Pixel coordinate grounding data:

__________

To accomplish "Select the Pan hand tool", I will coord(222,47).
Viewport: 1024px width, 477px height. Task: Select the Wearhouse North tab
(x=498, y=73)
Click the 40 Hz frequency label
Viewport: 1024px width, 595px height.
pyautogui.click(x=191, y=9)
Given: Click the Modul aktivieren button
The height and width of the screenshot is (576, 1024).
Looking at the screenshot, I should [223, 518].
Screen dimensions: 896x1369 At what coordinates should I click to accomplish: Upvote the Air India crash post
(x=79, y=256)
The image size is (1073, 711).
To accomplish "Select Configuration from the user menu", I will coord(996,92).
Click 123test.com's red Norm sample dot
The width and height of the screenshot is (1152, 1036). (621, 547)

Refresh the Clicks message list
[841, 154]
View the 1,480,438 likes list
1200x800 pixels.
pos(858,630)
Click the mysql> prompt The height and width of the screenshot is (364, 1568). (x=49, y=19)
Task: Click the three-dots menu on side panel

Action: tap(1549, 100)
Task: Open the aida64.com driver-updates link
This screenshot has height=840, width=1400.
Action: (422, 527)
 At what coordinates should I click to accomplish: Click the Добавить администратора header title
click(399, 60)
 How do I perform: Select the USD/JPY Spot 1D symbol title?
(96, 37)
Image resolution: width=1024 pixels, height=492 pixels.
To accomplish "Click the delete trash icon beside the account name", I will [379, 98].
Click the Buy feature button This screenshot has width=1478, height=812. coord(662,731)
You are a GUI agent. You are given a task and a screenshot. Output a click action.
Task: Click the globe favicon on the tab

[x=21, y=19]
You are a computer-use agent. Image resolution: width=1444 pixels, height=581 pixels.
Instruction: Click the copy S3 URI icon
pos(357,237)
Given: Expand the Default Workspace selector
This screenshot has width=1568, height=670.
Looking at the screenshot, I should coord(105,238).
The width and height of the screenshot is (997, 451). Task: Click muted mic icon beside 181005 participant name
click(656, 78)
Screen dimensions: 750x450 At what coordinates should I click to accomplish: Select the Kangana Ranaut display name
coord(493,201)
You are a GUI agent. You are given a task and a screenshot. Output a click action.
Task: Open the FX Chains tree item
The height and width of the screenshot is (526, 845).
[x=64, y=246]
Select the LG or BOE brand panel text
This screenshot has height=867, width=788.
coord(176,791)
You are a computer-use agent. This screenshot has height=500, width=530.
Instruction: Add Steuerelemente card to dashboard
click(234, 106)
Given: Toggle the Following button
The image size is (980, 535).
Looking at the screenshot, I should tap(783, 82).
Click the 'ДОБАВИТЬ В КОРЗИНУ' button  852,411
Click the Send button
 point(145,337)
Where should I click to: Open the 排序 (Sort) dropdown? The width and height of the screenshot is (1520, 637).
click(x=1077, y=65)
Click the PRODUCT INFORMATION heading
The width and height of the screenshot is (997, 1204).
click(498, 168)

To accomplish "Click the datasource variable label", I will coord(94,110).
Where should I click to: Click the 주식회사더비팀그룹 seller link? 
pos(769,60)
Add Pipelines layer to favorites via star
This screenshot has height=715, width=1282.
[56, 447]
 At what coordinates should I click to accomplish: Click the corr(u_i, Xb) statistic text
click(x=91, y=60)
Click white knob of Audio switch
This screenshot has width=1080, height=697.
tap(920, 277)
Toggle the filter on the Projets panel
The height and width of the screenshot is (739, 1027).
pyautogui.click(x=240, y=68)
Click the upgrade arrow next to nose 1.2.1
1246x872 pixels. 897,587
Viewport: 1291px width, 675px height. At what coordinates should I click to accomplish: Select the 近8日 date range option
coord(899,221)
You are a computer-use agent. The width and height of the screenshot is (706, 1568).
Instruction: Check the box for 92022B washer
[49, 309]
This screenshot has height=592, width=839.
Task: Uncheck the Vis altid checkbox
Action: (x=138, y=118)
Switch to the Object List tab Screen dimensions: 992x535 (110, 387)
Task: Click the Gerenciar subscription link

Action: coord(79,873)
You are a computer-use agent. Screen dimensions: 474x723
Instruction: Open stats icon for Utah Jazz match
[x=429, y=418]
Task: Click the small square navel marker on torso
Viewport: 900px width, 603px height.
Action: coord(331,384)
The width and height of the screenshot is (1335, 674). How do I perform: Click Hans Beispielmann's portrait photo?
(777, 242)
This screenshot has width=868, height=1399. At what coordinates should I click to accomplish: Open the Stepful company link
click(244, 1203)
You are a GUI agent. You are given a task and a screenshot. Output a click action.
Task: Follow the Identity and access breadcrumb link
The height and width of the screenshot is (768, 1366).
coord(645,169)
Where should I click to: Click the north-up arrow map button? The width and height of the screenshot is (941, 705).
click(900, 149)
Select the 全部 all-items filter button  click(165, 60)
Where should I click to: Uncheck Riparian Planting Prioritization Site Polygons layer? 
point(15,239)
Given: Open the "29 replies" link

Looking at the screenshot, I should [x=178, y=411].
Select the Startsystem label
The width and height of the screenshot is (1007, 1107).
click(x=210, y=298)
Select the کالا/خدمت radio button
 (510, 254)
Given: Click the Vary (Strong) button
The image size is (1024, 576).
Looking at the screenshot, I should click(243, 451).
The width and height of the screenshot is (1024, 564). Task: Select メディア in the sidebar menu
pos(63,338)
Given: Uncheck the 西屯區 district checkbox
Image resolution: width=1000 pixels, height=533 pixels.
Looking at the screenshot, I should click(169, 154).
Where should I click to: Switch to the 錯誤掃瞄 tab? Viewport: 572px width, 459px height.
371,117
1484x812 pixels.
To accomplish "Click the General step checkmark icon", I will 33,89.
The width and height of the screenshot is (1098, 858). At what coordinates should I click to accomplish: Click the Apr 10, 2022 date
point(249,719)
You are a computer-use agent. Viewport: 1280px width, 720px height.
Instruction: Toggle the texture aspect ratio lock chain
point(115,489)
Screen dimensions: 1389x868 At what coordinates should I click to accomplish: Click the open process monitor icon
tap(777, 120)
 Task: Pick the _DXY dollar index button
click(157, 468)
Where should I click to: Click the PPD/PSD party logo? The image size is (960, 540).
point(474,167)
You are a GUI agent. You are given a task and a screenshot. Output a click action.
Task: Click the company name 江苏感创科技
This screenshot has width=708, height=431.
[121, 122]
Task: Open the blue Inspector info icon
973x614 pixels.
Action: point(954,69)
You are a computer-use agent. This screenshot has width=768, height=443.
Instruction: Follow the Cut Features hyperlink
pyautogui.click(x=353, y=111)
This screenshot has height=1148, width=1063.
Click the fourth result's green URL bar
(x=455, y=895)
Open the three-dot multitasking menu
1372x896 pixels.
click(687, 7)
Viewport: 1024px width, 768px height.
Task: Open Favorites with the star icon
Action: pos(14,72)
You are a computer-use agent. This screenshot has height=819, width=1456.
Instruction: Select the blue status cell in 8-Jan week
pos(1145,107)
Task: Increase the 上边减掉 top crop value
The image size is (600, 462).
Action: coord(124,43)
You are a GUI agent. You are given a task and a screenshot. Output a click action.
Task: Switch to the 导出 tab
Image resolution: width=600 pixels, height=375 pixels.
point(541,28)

__________

ACTIVITY: Above are the records; retype every one exactly.

OUTPUT OF THE TASK:
To accomplish "Select the Pan hand tool", I will coord(222,47).
Viewport: 1024px width, 477px height. Task: Select the Wearhouse North tab
(x=498, y=73)
Click the 40 Hz frequency label
Viewport: 1024px width, 595px height.
pyautogui.click(x=191, y=9)
Given: Click the Modul aktivieren button
The height and width of the screenshot is (576, 1024).
Looking at the screenshot, I should [223, 518].
Screen dimensions: 896x1369 At what coordinates should I click to accomplish: Upvote the Air India crash post
(x=79, y=256)
The image size is (1073, 711).
To accomplish "Select Configuration from the user menu", I will coord(996,92).
Click 123test.com's red Norm sample dot
The width and height of the screenshot is (1152, 1036). (621, 547)

Refresh the Clicks message list
[841, 154]
View the 1,480,438 likes list
1200x800 pixels.
pos(858,630)
Click the mysql> prompt The height and width of the screenshot is (364, 1568). (x=49, y=19)
Task: Click the three-dots menu on side panel

Action: tap(1549, 100)
Task: Open the aida64.com driver-updates link
This screenshot has height=840, width=1400.
Action: (422, 527)
 At what coordinates should I click to accomplish: Click the Добавить администратора header title
click(399, 60)
 How do I perform: Select the USD/JPY Spot 1D symbol title?
(96, 37)
Image resolution: width=1024 pixels, height=492 pixels.
To accomplish "Click the delete trash icon beside the account name", I will [379, 98].
Click the Buy feature button This screenshot has width=1478, height=812. coord(662,731)
You are a GUI agent. You are given a task and a screenshot. Output a click action.
Task: Click the globe favicon on the tab

[x=21, y=19]
You are a computer-use agent. Image resolution: width=1444 pixels, height=581 pixels.
Instruction: Click the copy S3 URI icon
pos(357,237)
Given: Expand the Default Workspace selector
This screenshot has width=1568, height=670.
Looking at the screenshot, I should coord(105,238).
The width and height of the screenshot is (997, 451). Task: Click muted mic icon beside 181005 participant name
click(656, 78)
Screen dimensions: 750x450 At what coordinates should I click to accomplish: Select the Kangana Ranaut display name
coord(493,201)
You are a GUI agent. You are given a task and a screenshot. Output a click action.
Task: Open the FX Chains tree item
The height and width of the screenshot is (526, 845).
[x=64, y=246]
Select the LG or BOE brand panel text
This screenshot has height=867, width=788.
coord(176,791)
You are a computer-use agent. This screenshot has height=500, width=530.
Instruction: Add Steuerelemente card to dashboard
click(234, 106)
Given: Toggle the Following button
The image size is (980, 535).
Looking at the screenshot, I should tap(783, 82).
Click the 'ДОБАВИТЬ В КОРЗИНУ' button  852,411
Click the Send button
 point(145,337)
Where should I click to: Open the 排序 (Sort) dropdown? The width and height of the screenshot is (1520, 637).
click(x=1077, y=65)
Click the PRODUCT INFORMATION heading
The width and height of the screenshot is (997, 1204).
click(498, 168)

To accomplish "Click the datasource variable label", I will coord(94,110).
Where should I click to: Click the 주식회사더비팀그룹 seller link? 
pos(769,60)
Add Pipelines layer to favorites via star
This screenshot has height=715, width=1282.
[56, 447]
 At what coordinates should I click to accomplish: Click the corr(u_i, Xb) statistic text
click(x=91, y=60)
Click white knob of Audio switch
This screenshot has width=1080, height=697.
tap(920, 277)
Toggle the filter on the Projets panel
The height and width of the screenshot is (739, 1027).
pyautogui.click(x=240, y=68)
Click the upgrade arrow next to nose 1.2.1
1246x872 pixels. 897,587
Viewport: 1291px width, 675px height. At what coordinates should I click to accomplish: Select the 近8日 date range option
coord(899,221)
You are a computer-use agent. The width and height of the screenshot is (706, 1568).
Instruction: Check the box for 92022B washer
[49, 309]
This screenshot has height=592, width=839.
Task: Uncheck the Vis altid checkbox
Action: (x=138, y=118)
Switch to the Object List tab Screen dimensions: 992x535 (110, 387)
Task: Click the Gerenciar subscription link

Action: coord(79,873)
You are a computer-use agent. Screen dimensions: 474x723
Instruction: Open stats icon for Utah Jazz match
[x=429, y=418]
Task: Click the small square navel marker on torso
Viewport: 900px width, 603px height.
Action: coord(331,384)
The width and height of the screenshot is (1335, 674). How do I perform: Click Hans Beispielmann's portrait photo?
(777, 242)
This screenshot has width=868, height=1399. At what coordinates should I click to accomplish: Open the Stepful company link
click(244, 1203)
You are a GUI agent. You are given a task and a screenshot. Output a click action.
Task: Follow the Identity and access breadcrumb link
The height and width of the screenshot is (768, 1366).
coord(645,169)
Where should I click to: Click the north-up arrow map button? The width and height of the screenshot is (941, 705).
click(900, 149)
Select the 全部 all-items filter button  click(165, 60)
Where should I click to: Uncheck Riparian Planting Prioritization Site Polygons layer? 
point(15,239)
Given: Open the "29 replies" link

Looking at the screenshot, I should [x=178, y=411].
Select the Startsystem label
The width and height of the screenshot is (1007, 1107).
click(x=210, y=298)
Select the کالا/خدمت radio button
 (510, 254)
Given: Click the Vary (Strong) button
The image size is (1024, 576).
Looking at the screenshot, I should click(243, 451).
The width and height of the screenshot is (1024, 564). Task: Select メディア in the sidebar menu
pos(63,338)
Given: Uncheck the 西屯區 district checkbox
Image resolution: width=1000 pixels, height=533 pixels.
Looking at the screenshot, I should click(169, 154).
Where should I click to: Switch to the 錯誤掃瞄 tab? Viewport: 572px width, 459px height.
371,117
1484x812 pixels.
To accomplish "Click the General step checkmark icon", I will 33,89.
The width and height of the screenshot is (1098, 858). At what coordinates should I click to accomplish: Click the Apr 10, 2022 date
point(249,719)
You are a computer-use agent. Viewport: 1280px width, 720px height.
Instruction: Toggle the texture aspect ratio lock chain
point(115,489)
Screen dimensions: 1389x868 At what coordinates should I click to accomplish: Click the open process monitor icon
tap(777, 120)
 Task: Pick the _DXY dollar index button
click(157, 468)
Where should I click to: Click the PPD/PSD party logo? The image size is (960, 540).
point(474,167)
You are a GUI agent. You are given a task and a screenshot. Output a click action.
Task: Click the company name 江苏感创科技
This screenshot has width=708, height=431.
[121, 122]
Task: Open the blue Inspector info icon
973x614 pixels.
Action: point(954,69)
You are a computer-use agent. This screenshot has width=768, height=443.
Instruction: Follow the Cut Features hyperlink
pyautogui.click(x=353, y=111)
This screenshot has height=1148, width=1063.
Click the fourth result's green URL bar
(x=455, y=895)
Open the three-dot multitasking menu
1372x896 pixels.
click(687, 7)
Viewport: 1024px width, 768px height.
Task: Open Favorites with the star icon
Action: pos(14,72)
You are a computer-use agent. This screenshot has height=819, width=1456.
Instruction: Select the blue status cell in 8-Jan week
pos(1145,107)
Task: Increase the 上边减掉 top crop value
The image size is (600, 462).
Action: coord(124,43)
You are a GUI agent. You are given a task and a screenshot. Output a click action.
Task: Switch to the 导出 tab
Image resolution: width=600 pixels, height=375 pixels.
point(541,28)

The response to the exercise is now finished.